Я уже шел к зданию эмигрантской службы, от гостиницы через площадь — совсем рядом, тут все было рядом. Все было тихо и спокойно в коридорах, и Буркова я быстро разыскал — тот занимался какой-то бумажной волокитой. Я сказал:
— Я использую свое право вернуться в течение суток.
Он внимательно посмотрел на меня. И ответил непонятным голосом:
— У вас больше нет такого права.
Как это нет? Сутки не кончились. И чего ради так на меня смотреть? Можно отсидеться в Западной России и не войти в первый заслон, — вряд ли долго, но можно.
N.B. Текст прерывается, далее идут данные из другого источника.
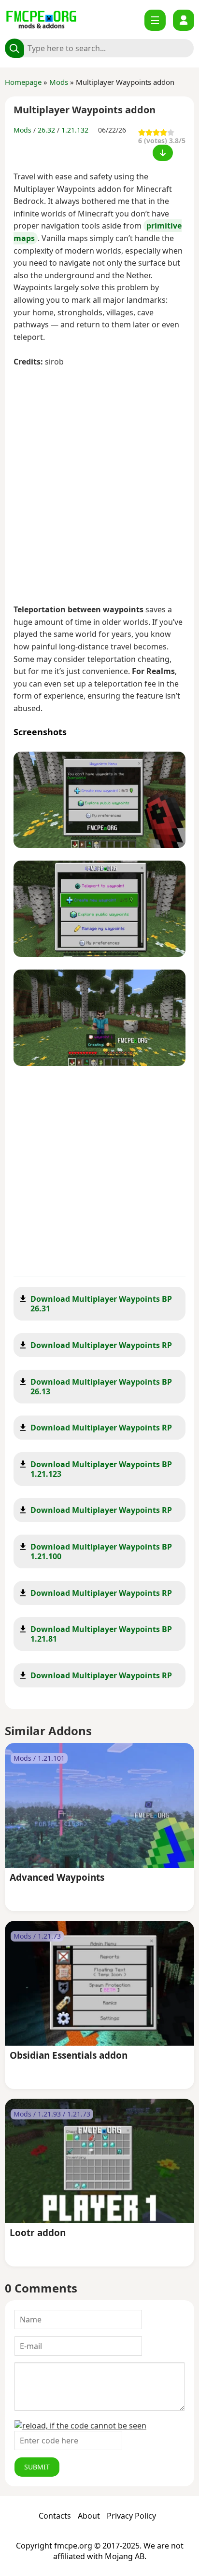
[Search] (14, 48)
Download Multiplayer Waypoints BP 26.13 (101, 1386)
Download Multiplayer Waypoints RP (101, 1345)
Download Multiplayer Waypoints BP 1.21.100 (101, 1551)
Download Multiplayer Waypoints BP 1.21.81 (101, 1634)
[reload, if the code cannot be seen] (80, 2425)
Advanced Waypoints (57, 1878)
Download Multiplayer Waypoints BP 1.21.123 (101, 1469)
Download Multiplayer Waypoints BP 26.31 (101, 1304)
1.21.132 (74, 130)
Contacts (55, 2515)
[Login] (183, 20)
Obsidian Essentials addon (69, 2056)
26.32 (46, 130)
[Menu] (155, 20)
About (89, 2515)
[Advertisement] (99, 487)
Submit (37, 2466)
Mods (58, 82)
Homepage (23, 82)
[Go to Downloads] (163, 153)
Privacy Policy (131, 2515)
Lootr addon (38, 2233)
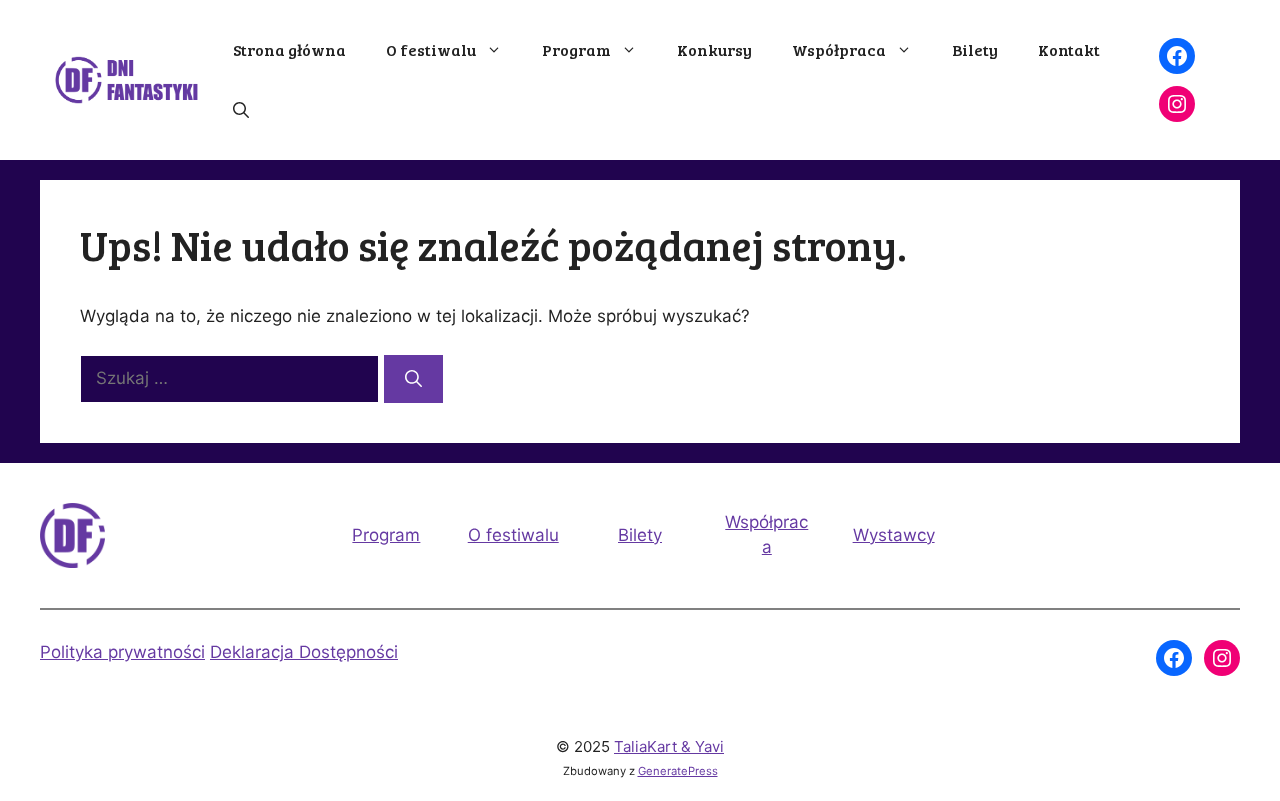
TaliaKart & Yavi (669, 746)
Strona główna (289, 49)
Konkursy (714, 49)
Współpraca (839, 49)
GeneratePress (678, 771)
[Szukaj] (413, 379)
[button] (241, 110)
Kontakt (1069, 49)
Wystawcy (894, 535)
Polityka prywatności (122, 652)
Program (576, 49)
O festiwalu (431, 49)
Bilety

Можно вернуться и пробыть оставшееся время с людьми, с которыми работал, учился в школе, которые тебя вырастили и выпестовали... безусловно, отца мобилизуют. Маму вряд ли, Колька еще маленький...Неважно, какая программа гонит людей выступить за наш голубой шарик, за дом детства и мандарины под елкой, за соседку по парте. Если эта программа ускользнула-таки от внимания санитарного кордона, эту ошибку еще можно исправить. Ну, а мои страхи и нежелания...это теперь, вероятно, ненадолго.
— Ты новости не смотрел, — сказал утвердительно Бурков.
— Как раз смотрел.
— Значит, не видел. Объявлена общая мобилизация. Всех, находящихся на территории представительства, отзывают в Пермь. А дальше уж по базам... Хотя тебя-то, наверно, пошлют к уральцам. У вас же, я слышал, эксперименты проводились по адаптации и рефлексам, нельзя же тебя на пушечное мясо...
Все верно. Их нельзя, всех людей, с которыми я жил. Это великолепные воины с идеальной обучаемостью, с нечеловеческой реакцией. И идеальные камикадзе. Идеальные разведчики-ниндзя, умеющие приспособиться к чужой среде. Ну, может, не к любой, а к лореянской уж точно.
— Не участвовал я ни в программах адаптации, — сказал я Буркову. — И в фаэрбол не играл. И дабур не жрал. Так что все в порядке. Ладно, что я должен делать?
— В общем, все как раньше. Дилижанс в пятнадцать ноль ноль.
Бурков невозмутимо кивнул мне, не переставая выгребать из стола бумажки.
Все-таки хорошо, когда не нужно выбирать.